As one would expect, the team at Disney Research is very familiar with 3D printing, and has of course used the technology for countless innovations. They have been behind the creation of complex 3D printed mechanical characters and 3D printed humanoid robots, as well as a 3D copier and even a 3D knitting compiler. Most recently, they have even used 3D printing to develop bendable machines.
Now, Disney Research is back at it with 3D printed parts included in designs that allow their animated characters to come to life further, via a system of cables, joints, and hinges. Their method should extend to other artists who also who want to see their cartoon characters in physical form, as well as different movements and poses. They can also use the technique to create other models, objects, and tools.
“The advent of consumer-level 3D printing and affordable, off-the-shelf electronic components has given artists the machinery to make articulated, physical versions of animated characters,” said research scientist Moritz Bächer. “Our approach eliminates much of the complexity of designing those mechanisms.”
The networks used to put the models into motion include a thousand or more cables, with random routing points. The team explains that ‘redundant cables’ are removed and then the routing points are refined to improve movement.
They created an example to show off their new technique with a 2D puppet that can be manipulated into several different stances. Along with that, the team made a gripper tool, along with a simplified robotic hand. All the examples were functional.

=====

WRITTEN EXERCISE 1 » Reproduce word for word the records from the line with "I will point(882,404)." up to and including the line with "Action: [47, 428]".
The text and the records are unrelated material.

=====

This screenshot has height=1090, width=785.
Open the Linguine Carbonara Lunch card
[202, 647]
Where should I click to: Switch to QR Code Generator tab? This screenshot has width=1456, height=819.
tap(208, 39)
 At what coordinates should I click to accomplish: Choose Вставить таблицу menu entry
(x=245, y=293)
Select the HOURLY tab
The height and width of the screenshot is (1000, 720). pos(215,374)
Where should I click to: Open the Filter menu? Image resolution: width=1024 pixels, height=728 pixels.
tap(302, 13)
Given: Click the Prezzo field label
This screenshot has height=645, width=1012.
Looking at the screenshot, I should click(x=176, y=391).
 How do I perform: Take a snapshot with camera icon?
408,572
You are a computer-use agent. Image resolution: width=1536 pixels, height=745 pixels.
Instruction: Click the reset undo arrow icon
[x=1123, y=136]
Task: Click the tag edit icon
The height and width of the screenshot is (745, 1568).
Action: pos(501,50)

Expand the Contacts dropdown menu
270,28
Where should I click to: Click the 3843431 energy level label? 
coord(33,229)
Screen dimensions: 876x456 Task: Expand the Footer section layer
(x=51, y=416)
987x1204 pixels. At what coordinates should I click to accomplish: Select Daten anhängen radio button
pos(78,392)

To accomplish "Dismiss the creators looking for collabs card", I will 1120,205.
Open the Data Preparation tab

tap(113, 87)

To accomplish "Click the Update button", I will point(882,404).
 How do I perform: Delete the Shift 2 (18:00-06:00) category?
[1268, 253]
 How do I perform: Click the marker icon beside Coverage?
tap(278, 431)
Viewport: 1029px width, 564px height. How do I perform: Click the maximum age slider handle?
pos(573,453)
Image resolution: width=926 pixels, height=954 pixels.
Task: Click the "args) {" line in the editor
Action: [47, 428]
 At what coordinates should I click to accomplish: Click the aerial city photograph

=====

WRITTEN EXERCISE 2 » Continue the article on Disney Research's 3D printed cable mechanisms from where it stops.

TASK RESPONSE 1 »
To accomplish "Click the Update button", I will point(882,404).
 How do I perform: Delete the Shift 2 (18:00-06:00) category?
[1268, 253]
 How do I perform: Click the marker icon beside Coverage?
tap(278, 431)
Viewport: 1029px width, 564px height. How do I perform: Click the maximum age slider handle?
pos(573,453)
Image resolution: width=926 pixels, height=954 pixels.
Task: Click the "args) {" line in the editor
Action: [47, 428]

TASK RESPONSE 2 »
The research team has also released information about their new method in a recent paper, ‘Designing Cable-Driven Actuation Networks for Kinematic Chains and Trees.’ Here, the researchers explain how options have evolved for artists involved in creating animated characters.“A number of design tools developed over the past 30 years have enabled artists to breathe life into animated characters, creating expressions by posing a hierarchical set of rigid links,” said Markus Gross, Vice President at Disney Research. “In today’s age of robotics and animatronics, we need to give artists and hobbyists similar tools to make animated physical characters just as expressive.”
Their work offers ‘the first algorithm’ for kinematic chains and trees, a formula for creating the angles and routing points, as well as two steps for creating a network for the cables which allows movement.
“We tackle the automated design with a two-step approach where we first identify the topology of a network by removing unactuated cables from a large set with routing points chosen at random. In a second step, we refine this network by parameterizing the routing points, taking the path between poses or keyframes into account, and further reducing the network and control forces if possible. To enable co-optimization of cable routing points and actuation forces, we introduce torque equilibrium equations that directly relate joint angles and routing points to the control forces,” state the researchers in their paper.
To 3D print rigid links for the project, the team used an Objet350 Connex 3, printing with both Vero White and Vero Black materials.
Assembly of each model takes several hours, with the researchers including additional information regarding other small pieces of hardware:“We use double torsional springs (parts 8548 and 8555, Lesjofors AB), with tabulated spring stiffnesses of 0.0484 and 0.0950 Nm rad−1, respectively. Pins and bearings are press fitted, speeding up the assembly process.”
Disney Research continues to work on this project in creating hierarchical input and an extension to mechanisms with loops, as well as expanding to include spatial input and more support for the pieces. They also hope to examine the idea of a cable network, as well as better controlling the behavior of the models overall.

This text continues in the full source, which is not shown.